(Collected data entries)
++++++++++++++++++++
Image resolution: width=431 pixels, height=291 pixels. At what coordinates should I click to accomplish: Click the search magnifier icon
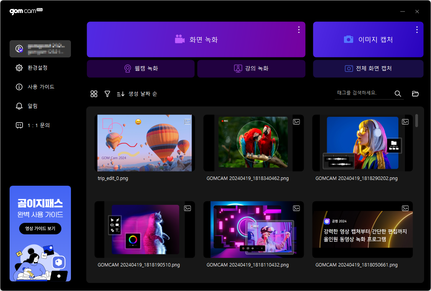coord(398,94)
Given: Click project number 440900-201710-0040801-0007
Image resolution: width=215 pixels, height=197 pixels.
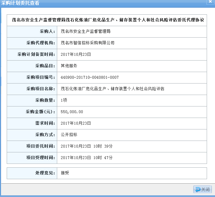Looking at the screenshot, I should 89,77.
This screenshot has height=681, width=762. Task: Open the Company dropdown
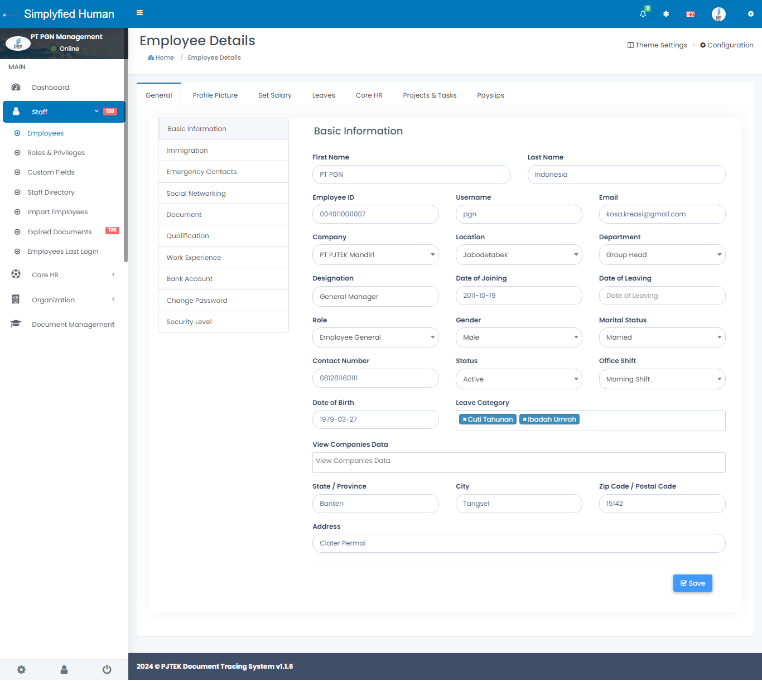[x=375, y=255]
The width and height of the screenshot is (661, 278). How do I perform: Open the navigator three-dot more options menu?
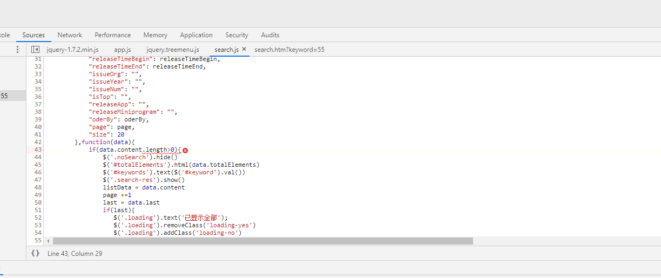[17, 49]
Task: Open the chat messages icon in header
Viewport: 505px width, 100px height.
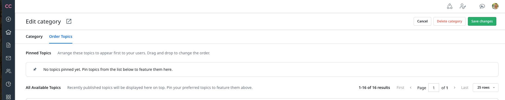Action: click(x=482, y=6)
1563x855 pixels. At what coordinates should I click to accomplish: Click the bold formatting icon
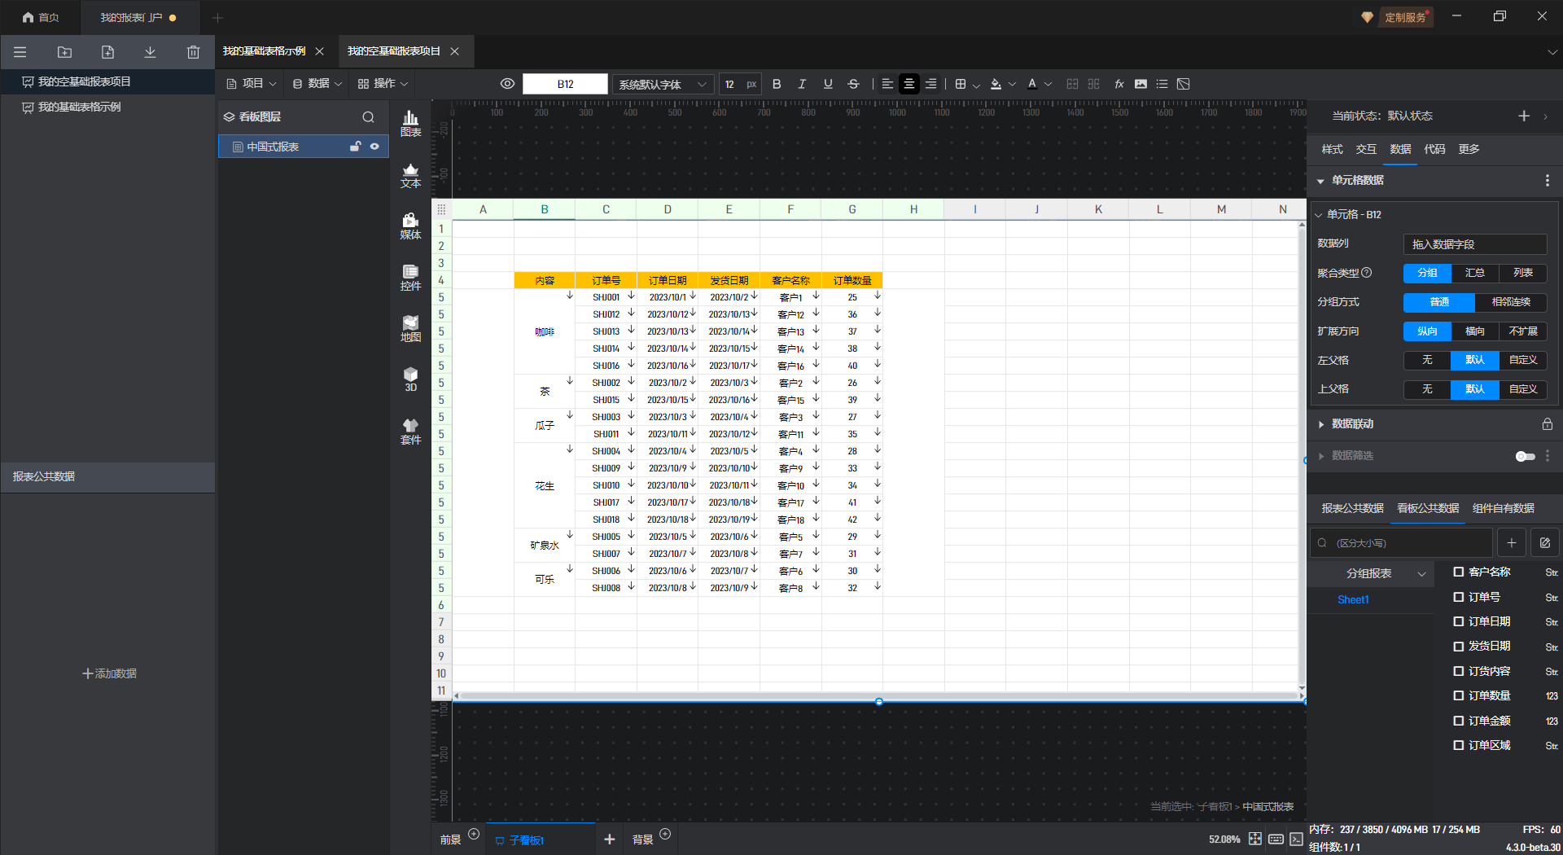pyautogui.click(x=777, y=84)
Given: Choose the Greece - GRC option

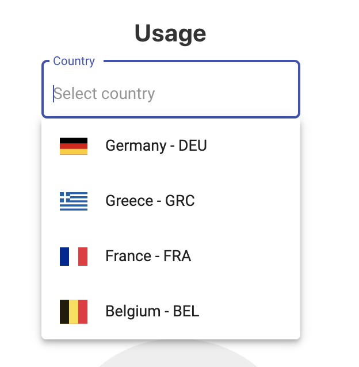Looking at the screenshot, I should click(171, 201).
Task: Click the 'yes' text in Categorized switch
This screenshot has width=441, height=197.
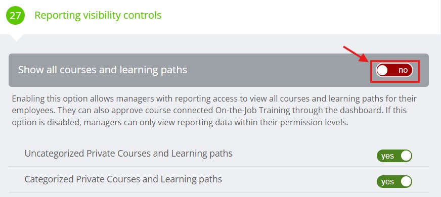Action: pyautogui.click(x=387, y=182)
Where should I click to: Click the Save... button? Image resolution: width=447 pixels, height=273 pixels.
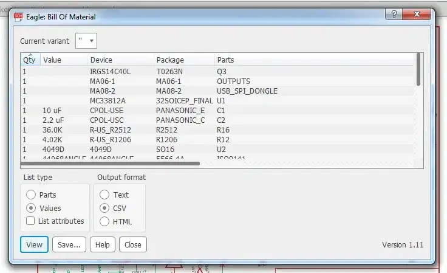[x=69, y=245]
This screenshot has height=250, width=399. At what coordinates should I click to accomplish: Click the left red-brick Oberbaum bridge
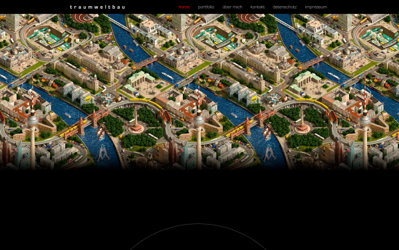[x=84, y=125]
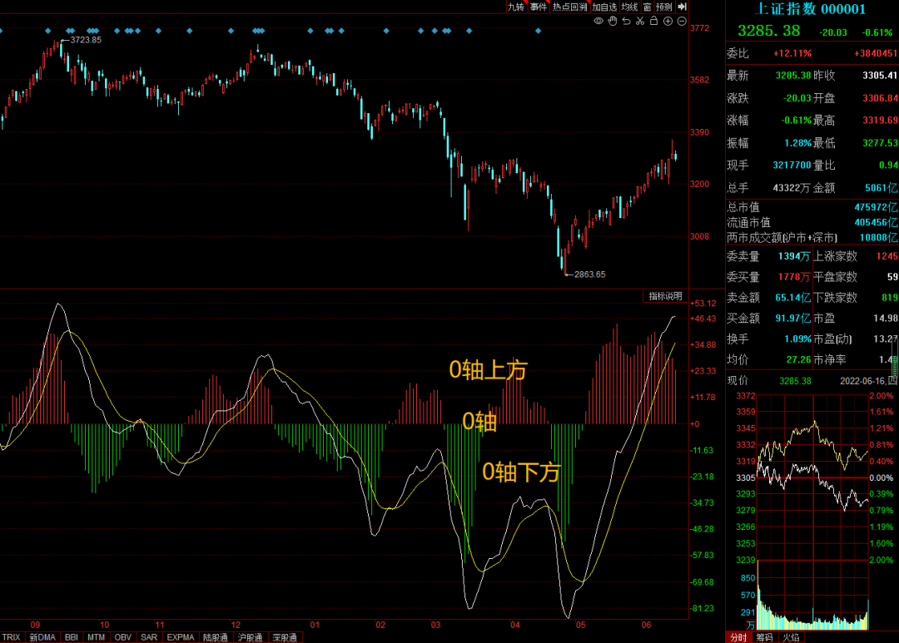Select the scissors cut tool

tap(639, 21)

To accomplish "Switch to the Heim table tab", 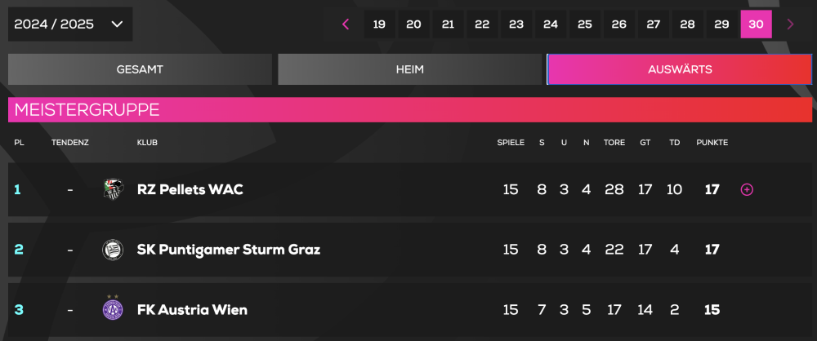I will coord(409,69).
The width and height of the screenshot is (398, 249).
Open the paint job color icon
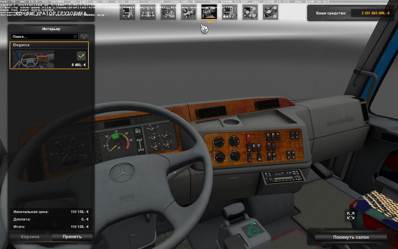click(230, 12)
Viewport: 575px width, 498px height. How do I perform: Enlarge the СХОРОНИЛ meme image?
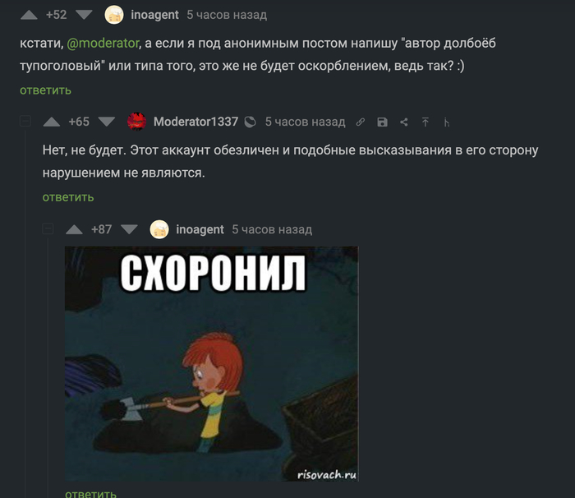coord(212,364)
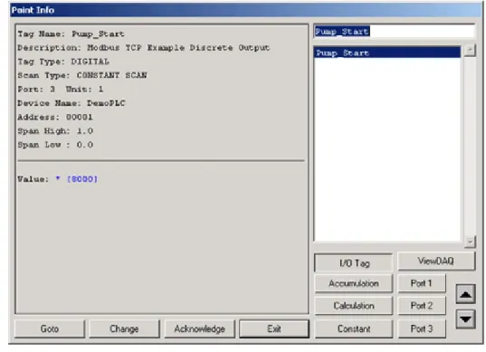Screen dimensions: 486x352
Task: Click the Acknowledge button
Action: click(x=199, y=328)
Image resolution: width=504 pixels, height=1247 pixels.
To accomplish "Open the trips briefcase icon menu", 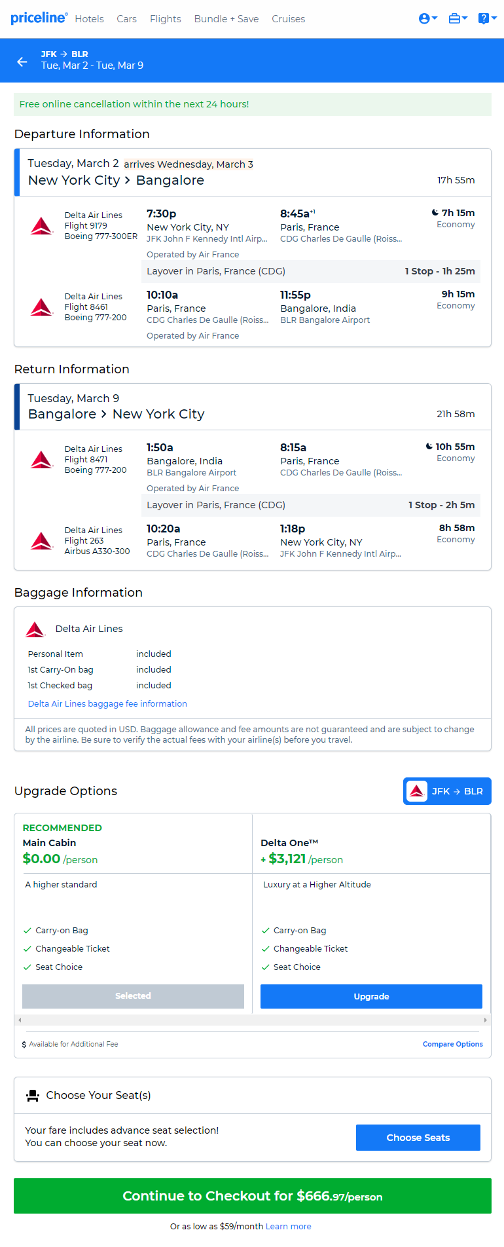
++++++++++++++++++++
Problem – In the answer, the lines from the one containing "The width and height of the screenshot is (398, 249)." to the end of the records above must be written out exactly, both ends included; the pictures must not appear.

The completed task –
The width and height of the screenshot is (398, 249).
Open the paint job color icon
click(230, 12)
Viewport: 575px width, 498px height. How do I perform: Enlarge the СХОРОНИЛ meme image?
coord(212,364)
Screen dimensions: 486x352
Task: Click the Acknowledge button
Action: click(x=199, y=328)
Image resolution: width=504 pixels, height=1247 pixels.
To accomplish "Open the trips briefcase icon menu", 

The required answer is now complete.